*** TEXT SHOWN Section Begins ***
Definition. This function returns the test statistics of an f-test. An f-test returns the one-tailed probability that the variances in array1 and array2 are not significantly different.
Arguments
array1 (required). The first array or range of data
array2 (required). The second array or range of data
Note
Arguments can be numbers, names, arrays, or references containing numbers.
If an array or reference argument contains text, logical values, or empty cells, those values are ignored. However, cells with the value 0 are included.
If the number of data points in array1 or array2 is less than 2 or if the variance of array1 or array2 is 0, F.TEST() returns the #DIV/0! error value.
Background. Use this function to determine whether two samples have different variances. For example, given test scores from public and private schools, you can test whether these schools have different levels of test score diversity. You want to know whether the variance of the test scores is different.
F.TEST() calculates the significance level that indicates whether two samples are identical. The question answered by F.TEST() is: Are the two variances of the given samples equal or not?
The calculation of the significance level uses the entire value range of the samples. The values of the first sample are array1, and the values of the second sample are array2. F.TEST() calculates the significance level based on array1 and array2 without calculating the sample variances first.
The calculated significance level is a percentage from 0 through 100. This value indicates the accuracy for statistical hypothesis tests. Often the accuracy is 90 or 95 percent
What does the result returned by F.TEST() mean? If the result for the significance level is 90 percent, the existing random numbers will match in only 100 minus 90 = 10 percent of the cases. This means that the probability that the data are 90 percent significant is 10 percent.
Therefore, a significance of 90 percent doesn’t indicate that the existing data with a probability of 10 percent is random and the probability that a certain fact is true is 90 percent.
Example. The compatibility of a medicine was examined in a clinical study. You have the test results as well as some explanations.
*** TEXT SHOWN Section Ends ***
*** SUPPLIED DATA Section Begins ***
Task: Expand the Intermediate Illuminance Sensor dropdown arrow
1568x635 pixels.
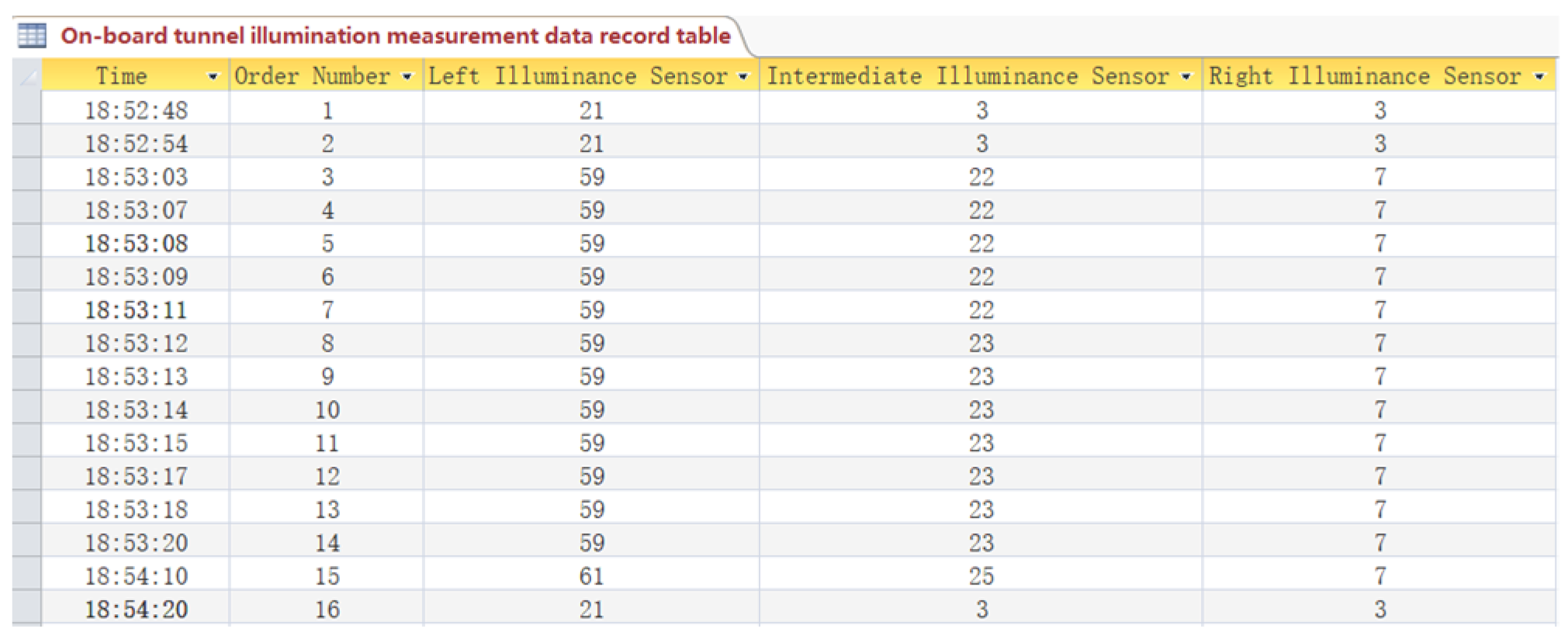Action: (x=1186, y=77)
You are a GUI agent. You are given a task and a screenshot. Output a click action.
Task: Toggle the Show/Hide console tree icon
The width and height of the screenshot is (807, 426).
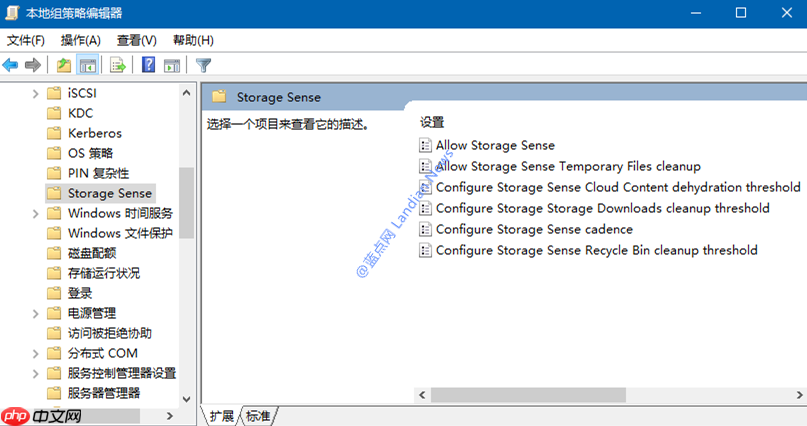(87, 65)
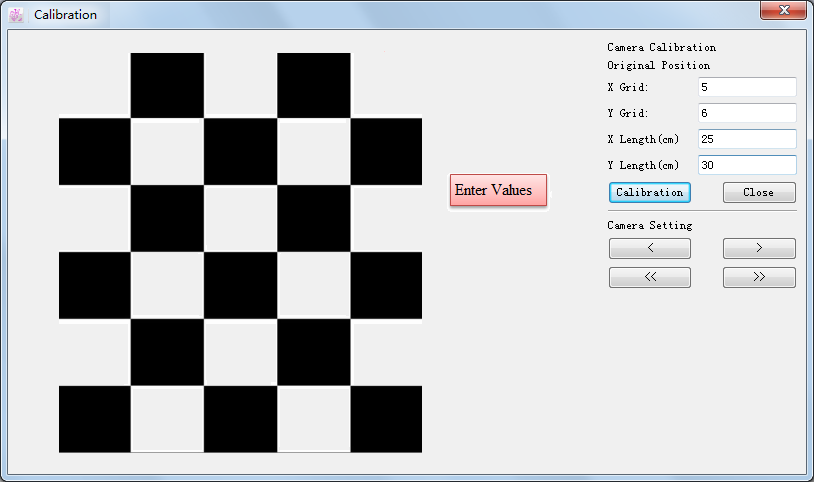Edit the Y Length(cm) text box
The width and height of the screenshot is (817, 485).
(746, 165)
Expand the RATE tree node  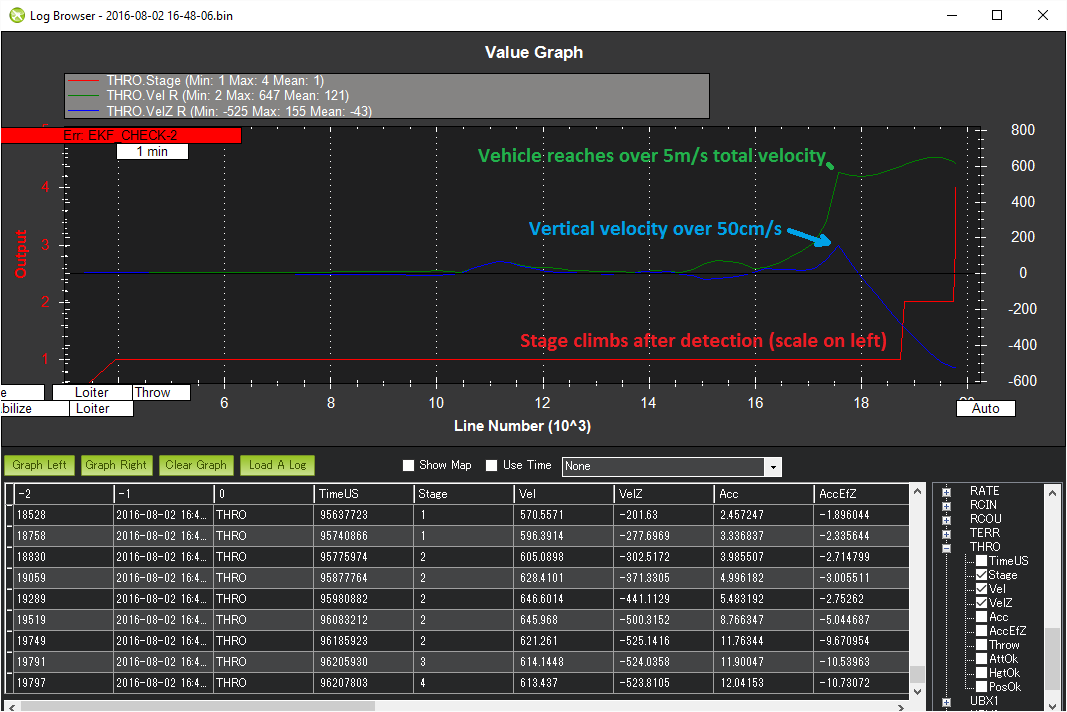(x=946, y=491)
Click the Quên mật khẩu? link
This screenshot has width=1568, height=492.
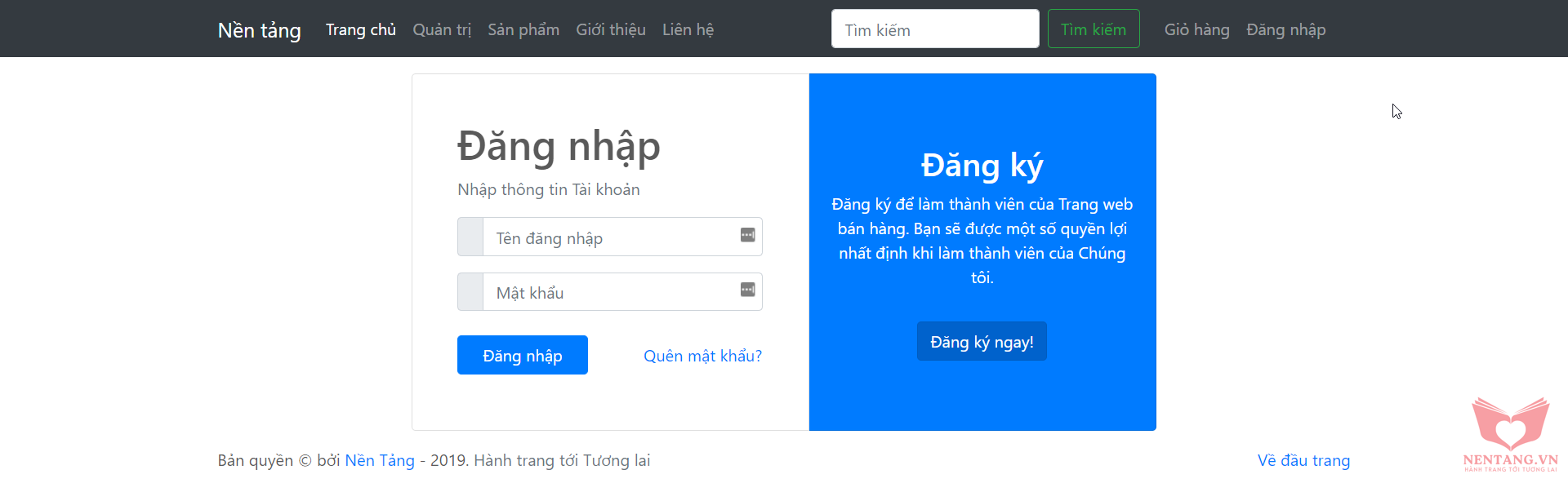coord(702,356)
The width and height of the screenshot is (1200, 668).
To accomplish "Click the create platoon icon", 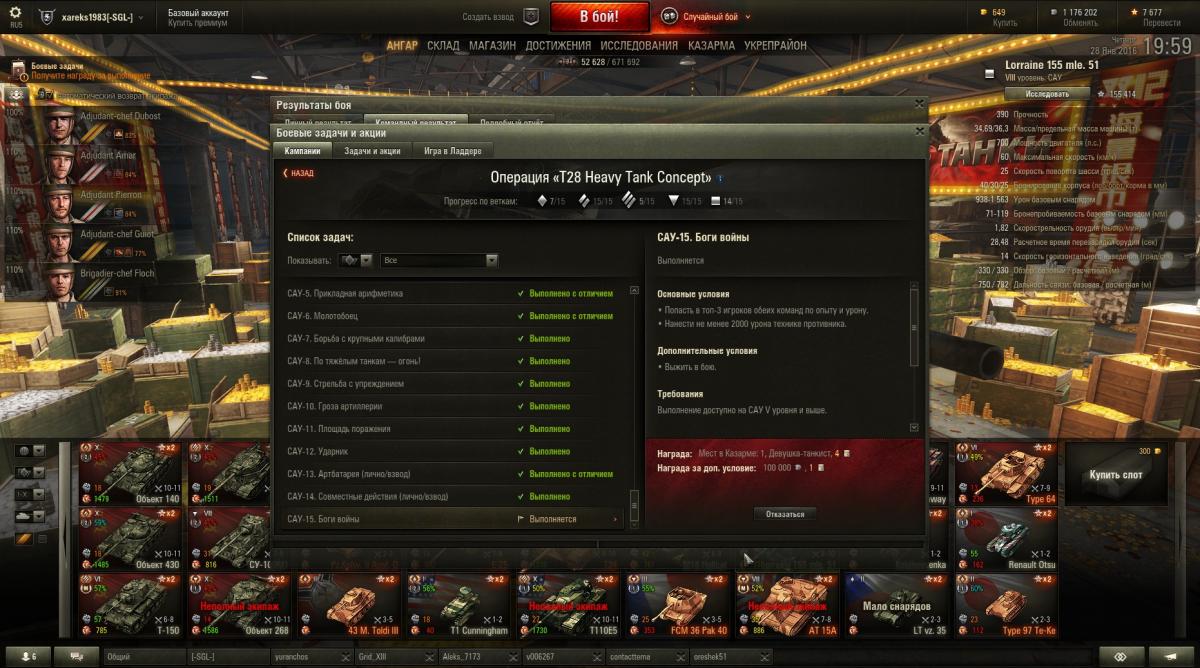I will pyautogui.click(x=531, y=17).
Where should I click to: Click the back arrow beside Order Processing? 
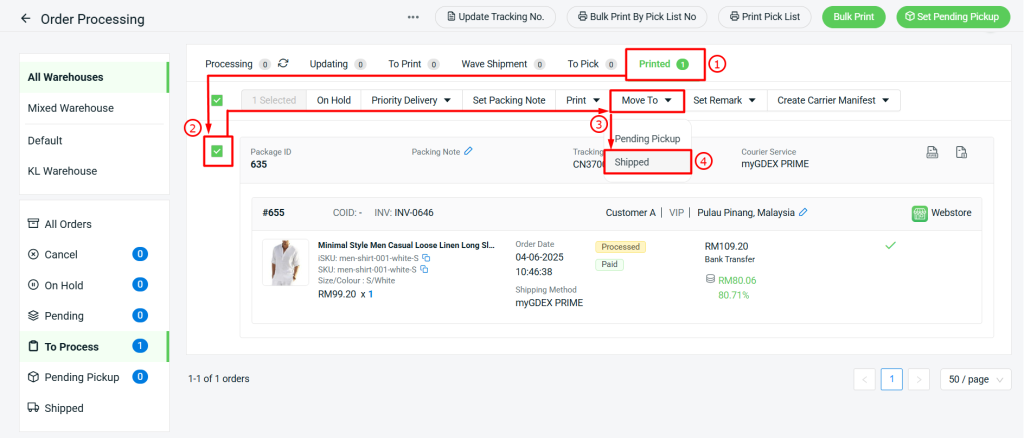tap(25, 18)
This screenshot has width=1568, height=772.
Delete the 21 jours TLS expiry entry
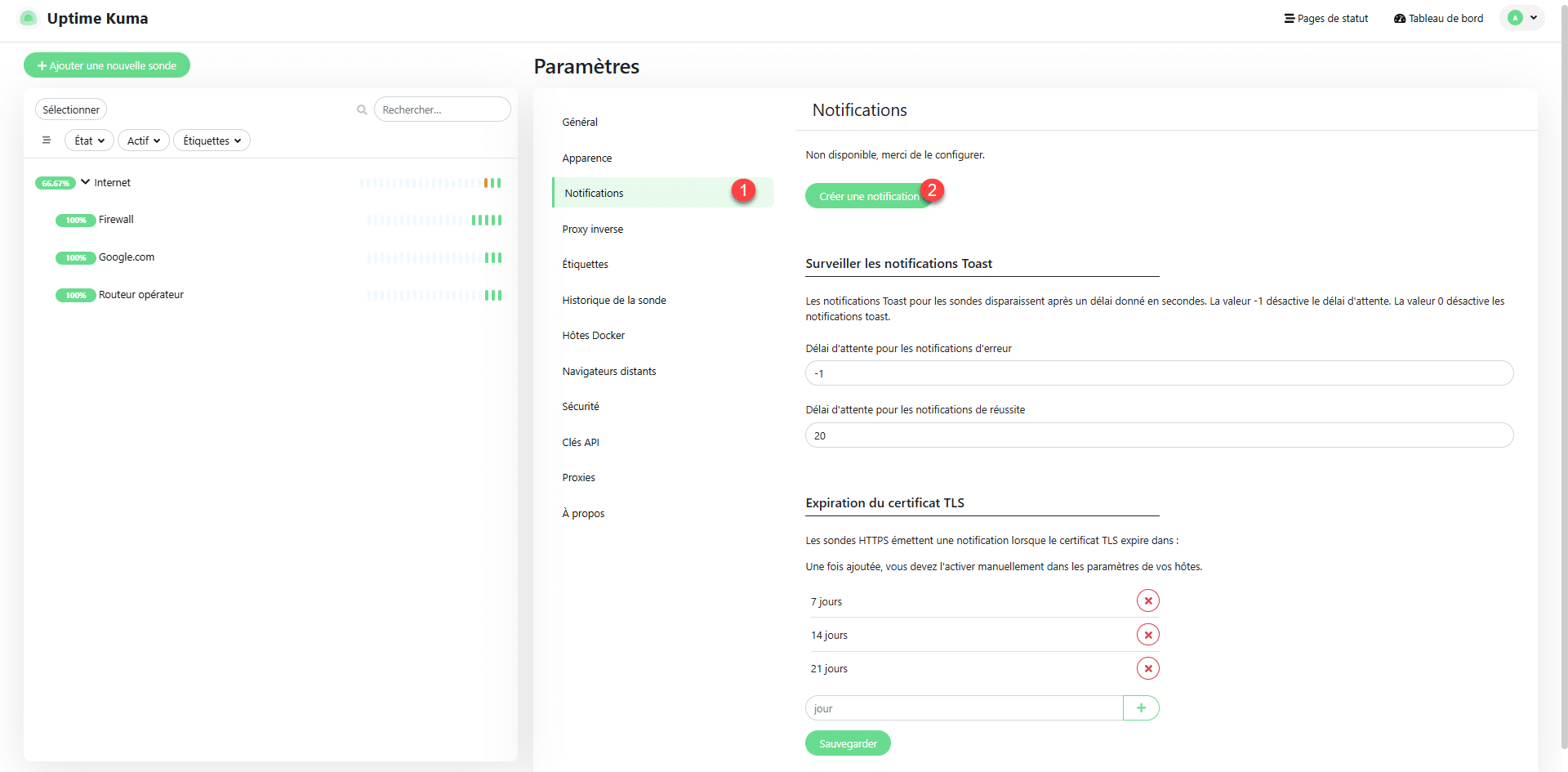coord(1147,668)
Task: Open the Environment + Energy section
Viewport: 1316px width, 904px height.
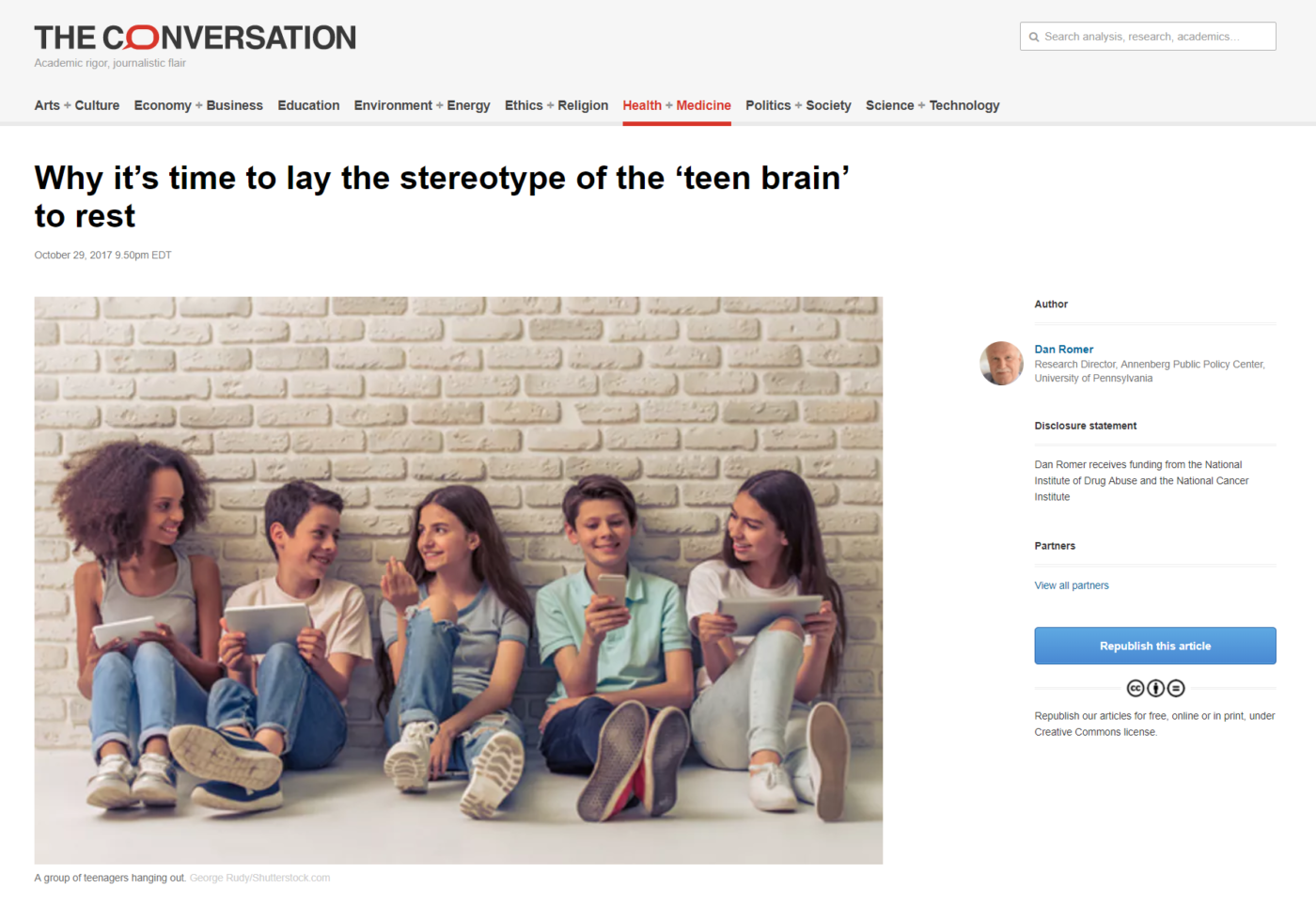Action: click(421, 105)
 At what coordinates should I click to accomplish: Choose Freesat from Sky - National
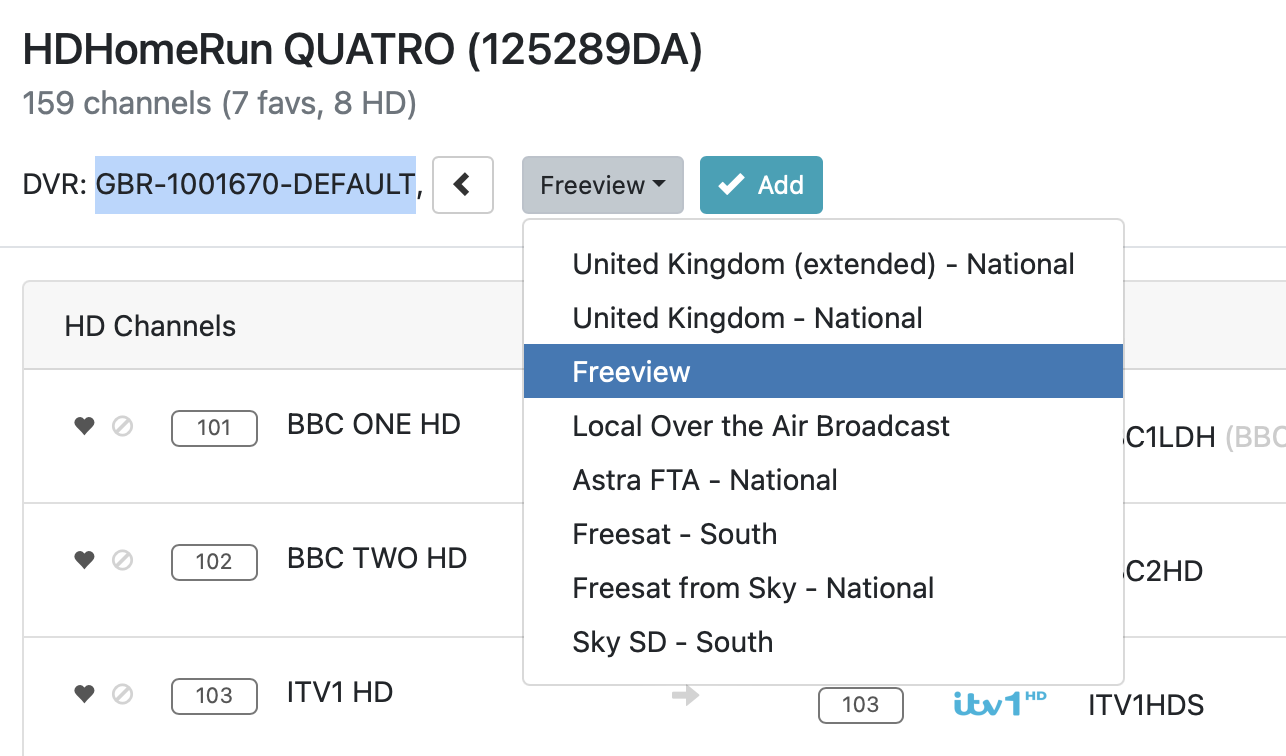coord(753,588)
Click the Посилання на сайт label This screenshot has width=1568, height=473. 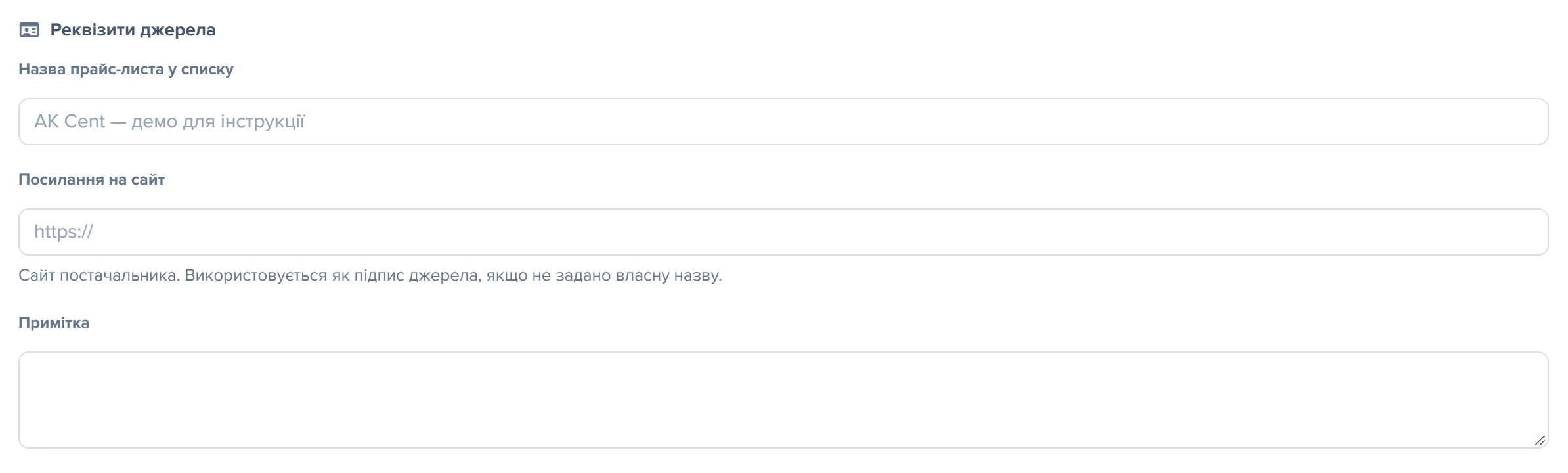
*** SUPPLIED DATA Section Ends ***
■ **ACTIONS TO TAKE**
1. List every kind of value that the F.TEST() text says arguments can be.
2. According to the F.TEST() text, under what conditions does F.TEST() return the #DIV/0! error value?
3. Write the next part of the F.TEST() text, beginning after its final sentence about the clinical study.
The data are separate material, unrelated to the F.TEST() text.

■ **RESPONSE LIST**
1. Numbers, names, arrays, references containing numbers

2. It returns #DIV/0! when array1 or array2 has fewer than 2 data points or when the variance of array1 or array2 is 0.

3.
One test group took the normal daily dosage, and the other test group took an increased dosage at the beginning of the study. The goal was to determine whether the increased dosage accelerated the healing process. The duration of treatment was calculated in days.
The null hypothesis indicates that there is no difference in the two test groups regarding the success of treatment. The alternative hypothesis indicates that the second group recovered faster because this method of treatment is more efficient than the usual treatment.
You have to analyze the test results to determine whether the null hypothesis can be accepted or has to be rejected. Because you weren’t present during the test and don’t have all the background information, you want to calculate the probability that the variances of the two samples are equal by using the F.TEST() function. This means that you want to know the difference in the variances of the test results. What does the result of 0.89 returned by F. TEST(), seen in Figure 12-48, mean?
The result of 89 percent for the significance level means that the existing random numbers will match only in 100 minus 90 = 10 percent of the cases. This means that the probability that the data are 90 percent significant is 10 percent.
The calculation of the significance with F.TEST() indicates a probability of 89 percent that the variances of the two samples are not different. If you calculate the variance for both samples, this result is confirmed.
As you can see in Figure 12-49, the variances for both samples are only slightly different. The result returned by F.TEST() is confirmed with a significance of 89 percent.